Government will not sell Telkom stake: Minister

Communications Minister not keen on selling government’s stake in Telkom, reports Shadow Minister

By - August 17, 2012 Share on LinkedIn
Telkom

The Minister of Communications, Dina Pule, will not consider selling the government’s stake in Telkom to a South African-led consortium.

This is according to Marian Shinn, Shadow Minister of Communications, who said she asked Pule the question in parliament “given government’s appalling track record in the ICT sector, and the bad faith it had demonstrated with potential investors KT Corporation.”

Pule’s answer was in stark contrast to suggestions made in the final National Development Plan (NDP) that the National Planning Commission (NPC), chaired by Trevor Manuel, recently published.

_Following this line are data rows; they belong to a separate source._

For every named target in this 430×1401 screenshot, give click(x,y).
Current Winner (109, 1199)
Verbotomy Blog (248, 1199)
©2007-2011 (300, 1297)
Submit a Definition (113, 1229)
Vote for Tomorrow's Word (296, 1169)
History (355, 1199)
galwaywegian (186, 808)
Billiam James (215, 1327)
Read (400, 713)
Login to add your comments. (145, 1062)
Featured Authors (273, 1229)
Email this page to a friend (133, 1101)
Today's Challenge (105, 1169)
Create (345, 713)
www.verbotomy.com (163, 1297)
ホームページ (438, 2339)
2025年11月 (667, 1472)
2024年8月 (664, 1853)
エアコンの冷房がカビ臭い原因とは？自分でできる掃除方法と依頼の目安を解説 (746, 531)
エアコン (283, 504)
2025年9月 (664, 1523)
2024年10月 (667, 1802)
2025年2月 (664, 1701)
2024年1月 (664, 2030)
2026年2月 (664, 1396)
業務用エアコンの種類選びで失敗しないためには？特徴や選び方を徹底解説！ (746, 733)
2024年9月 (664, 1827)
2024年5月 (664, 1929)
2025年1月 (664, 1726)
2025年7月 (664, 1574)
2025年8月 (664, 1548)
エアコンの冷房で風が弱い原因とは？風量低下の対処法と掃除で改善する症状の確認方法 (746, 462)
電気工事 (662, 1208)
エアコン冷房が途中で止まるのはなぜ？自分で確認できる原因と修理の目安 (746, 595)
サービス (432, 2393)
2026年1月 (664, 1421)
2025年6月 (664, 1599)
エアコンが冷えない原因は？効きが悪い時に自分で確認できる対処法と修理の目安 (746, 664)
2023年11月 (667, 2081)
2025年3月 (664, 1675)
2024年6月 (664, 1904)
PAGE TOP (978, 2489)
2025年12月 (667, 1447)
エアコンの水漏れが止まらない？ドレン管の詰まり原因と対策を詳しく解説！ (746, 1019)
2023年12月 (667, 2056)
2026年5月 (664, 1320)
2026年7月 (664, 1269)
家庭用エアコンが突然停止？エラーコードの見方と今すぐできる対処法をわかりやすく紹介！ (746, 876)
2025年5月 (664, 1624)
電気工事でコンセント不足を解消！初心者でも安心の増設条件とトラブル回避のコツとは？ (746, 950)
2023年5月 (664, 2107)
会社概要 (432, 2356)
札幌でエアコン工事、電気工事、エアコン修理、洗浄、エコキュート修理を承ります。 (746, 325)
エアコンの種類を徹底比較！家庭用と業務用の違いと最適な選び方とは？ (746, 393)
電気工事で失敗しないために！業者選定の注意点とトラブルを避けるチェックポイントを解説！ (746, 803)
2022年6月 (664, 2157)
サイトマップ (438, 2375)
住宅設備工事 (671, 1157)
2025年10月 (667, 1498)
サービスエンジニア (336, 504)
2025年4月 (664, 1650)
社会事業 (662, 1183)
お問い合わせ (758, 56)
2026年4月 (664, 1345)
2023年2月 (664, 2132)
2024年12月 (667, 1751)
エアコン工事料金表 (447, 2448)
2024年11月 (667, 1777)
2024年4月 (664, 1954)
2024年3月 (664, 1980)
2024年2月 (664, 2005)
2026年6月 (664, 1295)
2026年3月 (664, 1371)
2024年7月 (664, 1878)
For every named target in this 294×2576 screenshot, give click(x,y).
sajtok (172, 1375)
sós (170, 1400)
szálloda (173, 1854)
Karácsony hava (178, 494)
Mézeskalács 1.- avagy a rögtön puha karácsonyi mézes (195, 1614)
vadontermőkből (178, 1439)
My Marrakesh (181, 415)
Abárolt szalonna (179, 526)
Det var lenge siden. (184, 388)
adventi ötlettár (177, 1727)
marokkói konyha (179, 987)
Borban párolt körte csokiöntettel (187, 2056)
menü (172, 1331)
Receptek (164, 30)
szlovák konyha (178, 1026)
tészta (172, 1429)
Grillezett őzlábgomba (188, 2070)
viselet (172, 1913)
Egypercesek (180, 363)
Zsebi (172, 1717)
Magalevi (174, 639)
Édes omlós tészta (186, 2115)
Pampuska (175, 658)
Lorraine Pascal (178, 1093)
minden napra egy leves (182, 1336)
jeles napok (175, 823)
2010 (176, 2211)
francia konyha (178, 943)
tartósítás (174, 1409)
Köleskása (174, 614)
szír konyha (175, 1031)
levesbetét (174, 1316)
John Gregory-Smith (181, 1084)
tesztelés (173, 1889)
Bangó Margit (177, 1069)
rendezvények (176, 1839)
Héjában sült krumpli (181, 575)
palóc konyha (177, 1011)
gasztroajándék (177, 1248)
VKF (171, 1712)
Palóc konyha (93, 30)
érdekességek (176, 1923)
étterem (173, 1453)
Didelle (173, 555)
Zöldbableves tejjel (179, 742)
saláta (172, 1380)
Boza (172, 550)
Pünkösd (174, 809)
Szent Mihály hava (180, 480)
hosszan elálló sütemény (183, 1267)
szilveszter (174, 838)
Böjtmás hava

In an article on the DA website, Shinn wrote that the NDP gives hope for a competitive and dynamic ICT marketplace.

“The final National Development Plan (NDP) incorporates more emphatic language about introducing a market-friendly environment and loosening government control in the communications sector,” Shinn said. “This is to be welcomed.

Shinn said that the draft NDP released in November 2011 was criticised by the ICT sector, and in parliamentary discussions with the NCP team earlier this year, for not going far enough to recognise the pivotal role of communications in supporting economic growth.

Marian Shinn

Marian Shinn, DA Shadow Minister of Communications

The NDP vision for the ICT sector also takes a different tack to the ANC policy document on the communications sector, Shinn wrote.

She said that the ANC document sees the role of government in the sector as primarily ensuring that ICT supports its service delivery mandate rather than freeing up the communications environment to facilitate competition in support of cost-competitive economic growth and encourage innovation of products and services.

“If Cabinet adopts the NDP’s recommendation, without trying to manipulate the outcomes to protect its vested interests,” Shinn said, “South Africa may, for the first time, have a communications environment that supports economic growth.”